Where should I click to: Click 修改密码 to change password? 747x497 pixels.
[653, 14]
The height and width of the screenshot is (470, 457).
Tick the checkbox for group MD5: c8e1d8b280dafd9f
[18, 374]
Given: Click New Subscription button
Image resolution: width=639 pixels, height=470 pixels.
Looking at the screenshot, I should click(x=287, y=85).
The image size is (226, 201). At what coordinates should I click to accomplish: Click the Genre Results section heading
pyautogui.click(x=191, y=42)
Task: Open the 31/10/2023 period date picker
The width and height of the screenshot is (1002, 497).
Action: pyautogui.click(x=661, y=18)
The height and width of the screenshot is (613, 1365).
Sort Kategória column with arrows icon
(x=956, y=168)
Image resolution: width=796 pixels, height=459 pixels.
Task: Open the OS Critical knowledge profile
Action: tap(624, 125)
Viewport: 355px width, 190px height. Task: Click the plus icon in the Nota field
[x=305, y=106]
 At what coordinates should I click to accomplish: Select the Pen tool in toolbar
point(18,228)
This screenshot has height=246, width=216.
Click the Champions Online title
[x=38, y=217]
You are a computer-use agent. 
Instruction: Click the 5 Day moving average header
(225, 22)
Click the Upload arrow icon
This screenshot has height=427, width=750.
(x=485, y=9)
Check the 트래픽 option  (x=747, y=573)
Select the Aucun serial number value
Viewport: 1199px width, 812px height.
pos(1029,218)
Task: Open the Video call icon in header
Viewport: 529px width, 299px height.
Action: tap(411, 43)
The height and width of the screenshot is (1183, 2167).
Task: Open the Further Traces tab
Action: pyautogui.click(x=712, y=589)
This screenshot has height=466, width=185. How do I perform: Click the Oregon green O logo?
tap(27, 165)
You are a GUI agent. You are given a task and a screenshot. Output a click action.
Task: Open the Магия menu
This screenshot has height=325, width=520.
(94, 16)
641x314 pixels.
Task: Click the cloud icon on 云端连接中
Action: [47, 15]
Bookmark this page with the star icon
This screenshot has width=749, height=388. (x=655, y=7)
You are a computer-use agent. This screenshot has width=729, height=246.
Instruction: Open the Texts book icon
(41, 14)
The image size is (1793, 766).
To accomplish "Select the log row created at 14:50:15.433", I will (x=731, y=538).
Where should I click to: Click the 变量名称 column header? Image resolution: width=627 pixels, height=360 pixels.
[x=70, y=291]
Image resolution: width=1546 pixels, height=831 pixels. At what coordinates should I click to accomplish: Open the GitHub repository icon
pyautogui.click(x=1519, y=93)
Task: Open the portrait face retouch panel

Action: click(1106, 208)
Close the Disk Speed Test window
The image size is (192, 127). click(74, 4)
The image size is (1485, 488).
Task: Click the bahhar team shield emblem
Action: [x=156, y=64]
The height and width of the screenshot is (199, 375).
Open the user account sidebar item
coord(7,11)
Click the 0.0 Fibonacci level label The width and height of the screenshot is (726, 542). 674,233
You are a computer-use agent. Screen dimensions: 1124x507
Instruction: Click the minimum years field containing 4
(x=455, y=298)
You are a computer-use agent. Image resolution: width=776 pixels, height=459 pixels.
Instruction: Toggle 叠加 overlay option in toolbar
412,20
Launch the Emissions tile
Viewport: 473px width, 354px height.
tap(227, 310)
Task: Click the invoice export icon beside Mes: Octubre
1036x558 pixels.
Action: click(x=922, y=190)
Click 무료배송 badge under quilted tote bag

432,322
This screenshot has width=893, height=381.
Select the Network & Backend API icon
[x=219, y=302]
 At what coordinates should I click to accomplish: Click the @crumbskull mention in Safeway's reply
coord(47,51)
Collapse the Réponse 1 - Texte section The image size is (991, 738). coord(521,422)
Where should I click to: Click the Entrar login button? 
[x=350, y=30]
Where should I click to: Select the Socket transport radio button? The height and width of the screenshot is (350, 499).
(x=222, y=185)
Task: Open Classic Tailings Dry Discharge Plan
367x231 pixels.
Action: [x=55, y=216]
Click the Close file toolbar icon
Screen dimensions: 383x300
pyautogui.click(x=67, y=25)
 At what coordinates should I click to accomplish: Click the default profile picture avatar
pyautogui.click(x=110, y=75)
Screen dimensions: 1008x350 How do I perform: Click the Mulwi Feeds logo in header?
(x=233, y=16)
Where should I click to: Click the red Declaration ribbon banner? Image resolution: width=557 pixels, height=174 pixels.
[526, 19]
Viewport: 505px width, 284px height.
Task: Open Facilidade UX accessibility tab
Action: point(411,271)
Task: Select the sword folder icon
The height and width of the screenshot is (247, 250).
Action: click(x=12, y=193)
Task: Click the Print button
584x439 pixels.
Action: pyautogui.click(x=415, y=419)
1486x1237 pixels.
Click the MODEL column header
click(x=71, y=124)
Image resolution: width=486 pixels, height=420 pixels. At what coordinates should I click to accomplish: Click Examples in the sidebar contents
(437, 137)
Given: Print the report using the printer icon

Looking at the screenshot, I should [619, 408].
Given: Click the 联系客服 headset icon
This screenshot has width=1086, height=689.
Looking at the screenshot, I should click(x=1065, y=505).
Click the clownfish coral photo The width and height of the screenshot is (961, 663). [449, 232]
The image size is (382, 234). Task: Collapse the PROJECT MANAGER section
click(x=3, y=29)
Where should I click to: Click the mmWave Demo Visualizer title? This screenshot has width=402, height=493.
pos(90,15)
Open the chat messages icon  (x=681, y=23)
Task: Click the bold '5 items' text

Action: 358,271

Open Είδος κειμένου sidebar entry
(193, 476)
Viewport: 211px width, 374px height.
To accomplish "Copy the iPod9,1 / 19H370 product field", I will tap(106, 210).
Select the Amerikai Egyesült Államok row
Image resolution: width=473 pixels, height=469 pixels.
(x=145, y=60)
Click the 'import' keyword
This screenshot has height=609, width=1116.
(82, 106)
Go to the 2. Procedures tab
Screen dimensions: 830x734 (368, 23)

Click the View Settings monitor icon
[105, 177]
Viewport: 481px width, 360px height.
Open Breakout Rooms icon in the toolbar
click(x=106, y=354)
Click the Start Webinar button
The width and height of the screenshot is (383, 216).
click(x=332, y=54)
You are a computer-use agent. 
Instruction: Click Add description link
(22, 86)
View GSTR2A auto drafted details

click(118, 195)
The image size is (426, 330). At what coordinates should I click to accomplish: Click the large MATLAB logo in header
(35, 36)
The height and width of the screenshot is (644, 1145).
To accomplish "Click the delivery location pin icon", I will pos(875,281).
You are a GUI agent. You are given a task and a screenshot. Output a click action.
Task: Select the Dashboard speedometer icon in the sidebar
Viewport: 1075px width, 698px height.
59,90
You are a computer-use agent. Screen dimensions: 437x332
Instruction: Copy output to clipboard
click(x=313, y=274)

- Problem details
Quote all of the items above word for word, including each one's answer.

- Result
Where should I click to: Click 修改密码 to change password? 747x497 pixels.
[653, 14]
The height and width of the screenshot is (470, 457).
Tick the checkbox for group MD5: c8e1d8b280dafd9f
[18, 374]
Given: Click New Subscription button
Image resolution: width=639 pixels, height=470 pixels.
Looking at the screenshot, I should click(x=287, y=85).
The image size is (226, 201). At what coordinates should I click to accomplish: Click the Genre Results section heading
pyautogui.click(x=191, y=42)
Task: Open the 31/10/2023 period date picker
The width and height of the screenshot is (1002, 497).
Action: pyautogui.click(x=661, y=18)
The height and width of the screenshot is (613, 1365).
Sort Kategória column with arrows icon
(x=956, y=168)
Image resolution: width=796 pixels, height=459 pixels.
Task: Open the OS Critical knowledge profile
Action: tap(624, 125)
Viewport: 355px width, 190px height. Task: Click the plus icon in the Nota field
[x=305, y=106]
 At what coordinates should I click to accomplish: Select the Pen tool in toolbar
point(18,228)
This screenshot has height=246, width=216.
Click the Champions Online title
[x=38, y=217]
You are a computer-use agent. 
Instruction: Click the 5 Day moving average header
(225, 22)
Click the Upload arrow icon
This screenshot has height=427, width=750.
(x=485, y=9)
Check the 트래픽 option  (x=747, y=573)
Select the Aucun serial number value
Viewport: 1199px width, 812px height.
pos(1029,218)
Task: Open the Video call icon in header
Viewport: 529px width, 299px height.
Action: tap(411, 43)
The height and width of the screenshot is (1183, 2167).
Task: Open the Further Traces tab
Action: pyautogui.click(x=712, y=589)
This screenshot has height=466, width=185. How do I perform: Click the Oregon green O logo?
tap(27, 165)
You are a GUI agent. You are given a task and a screenshot. Output a click action.
Task: Open the Магия menu
This screenshot has height=325, width=520.
(94, 16)
641x314 pixels.
Task: Click the cloud icon on 云端连接中
Action: [47, 15]
Bookmark this page with the star icon
This screenshot has width=749, height=388. (x=655, y=7)
You are a computer-use agent. This screenshot has width=729, height=246.
Instruction: Open the Texts book icon
(41, 14)
The image size is (1793, 766).
To accomplish "Select the log row created at 14:50:15.433", I will (x=731, y=538).
Where should I click to: Click the 变量名称 column header? Image resolution: width=627 pixels, height=360 pixels.
[x=70, y=291]
Image resolution: width=1546 pixels, height=831 pixels. At what coordinates should I click to accomplish: Open the GitHub repository icon
pyautogui.click(x=1519, y=93)
Task: Open the portrait face retouch panel

Action: click(1106, 208)
Close the Disk Speed Test window
The image size is (192, 127). click(74, 4)
The image size is (1485, 488).
Task: Click the bahhar team shield emblem
Action: [x=156, y=64]
The height and width of the screenshot is (199, 375).
Open the user account sidebar item
coord(7,11)
Click the 0.0 Fibonacci level label The width and height of the screenshot is (726, 542). 674,233
You are a computer-use agent. Screen dimensions: 1124x507
Instruction: Click the minimum years field containing 4
(x=455, y=298)
You are a computer-use agent. Image resolution: width=776 pixels, height=459 pixels.
Instruction: Toggle 叠加 overlay option in toolbar
412,20
Launch the Emissions tile
Viewport: 473px width, 354px height.
tap(227, 310)
Task: Click the invoice export icon beside Mes: Octubre
1036x558 pixels.
Action: click(x=922, y=190)
Click 무료배송 badge under quilted tote bag

432,322
This screenshot has width=893, height=381.
Select the Network & Backend API icon
[x=219, y=302]
 At what coordinates should I click to accomplish: Click the @crumbskull mention in Safeway's reply
coord(47,51)
Collapse the Réponse 1 - Texte section The image size is (991, 738). coord(521,422)
Where should I click to: Click the Entrar login button? 
[x=350, y=30]
Where should I click to: Select the Socket transport radio button? The height and width of the screenshot is (350, 499).
(x=222, y=185)
Task: Open Classic Tailings Dry Discharge Plan
367x231 pixels.
Action: [x=55, y=216]
Click the Close file toolbar icon
Screen dimensions: 383x300
pyautogui.click(x=67, y=25)
 At what coordinates should I click to accomplish: Click the default profile picture avatar
pyautogui.click(x=110, y=75)
Screen dimensions: 1008x350 How do I perform: Click the Mulwi Feeds logo in header?
(x=233, y=16)
Where should I click to: Click the red Declaration ribbon banner? Image resolution: width=557 pixels, height=174 pixels.
[526, 19]
Viewport: 505px width, 284px height.
Task: Open Facilidade UX accessibility tab
Action: point(411,271)
Task: Select the sword folder icon
The height and width of the screenshot is (247, 250).
Action: click(x=12, y=193)
Task: Click the Print button
584x439 pixels.
Action: pyautogui.click(x=415, y=419)
1486x1237 pixels.
Click the MODEL column header
click(x=71, y=124)
Image resolution: width=486 pixels, height=420 pixels. At what coordinates should I click to accomplish: Click Examples in the sidebar contents
(437, 137)
Given: Print the report using the printer icon

Looking at the screenshot, I should [619, 408].
Given: Click the 联系客服 headset icon
This screenshot has width=1086, height=689.
Looking at the screenshot, I should click(x=1065, y=505).
Click the clownfish coral photo The width and height of the screenshot is (961, 663). [449, 232]
The image size is (382, 234). Task: Collapse the PROJECT MANAGER section
click(x=3, y=29)
Where should I click to: Click the mmWave Demo Visualizer title? This screenshot has width=402, height=493.
pos(90,15)
Open the chat messages icon  (x=681, y=23)
Task: Click the bold '5 items' text

Action: 358,271

Open Είδος κειμένου sidebar entry
(193, 476)
Viewport: 211px width, 374px height.
To accomplish "Copy the iPod9,1 / 19H370 product field", I will tap(106, 210).
Select the Amerikai Egyesült Államok row
Image resolution: width=473 pixels, height=469 pixels.
(x=145, y=60)
Click the 'import' keyword
This screenshot has height=609, width=1116.
(82, 106)
Go to the 2. Procedures tab
Screen dimensions: 830x734 (368, 23)

Click the View Settings monitor icon
[105, 177]
Viewport: 481px width, 360px height.
Open Breakout Rooms icon in the toolbar
click(x=106, y=354)
Click the Start Webinar button
The width and height of the screenshot is (383, 216).
click(x=332, y=54)
You are a computer-use agent. 
Instruction: Click Add description link
(22, 86)
View GSTR2A auto drafted details

click(118, 195)
The image size is (426, 330). At what coordinates should I click to accomplish: Click the large MATLAB logo in header
(35, 36)
The height and width of the screenshot is (644, 1145).
To accomplish "Click the delivery location pin icon", I will pos(875,281).
You are a GUI agent. You are given a task and a screenshot. Output a click action.
Task: Select the Dashboard speedometer icon in the sidebar
Viewport: 1075px width, 698px height.
59,90
You are a computer-use agent. Screen dimensions: 437x332
Instruction: Copy output to clipboard
click(x=313, y=274)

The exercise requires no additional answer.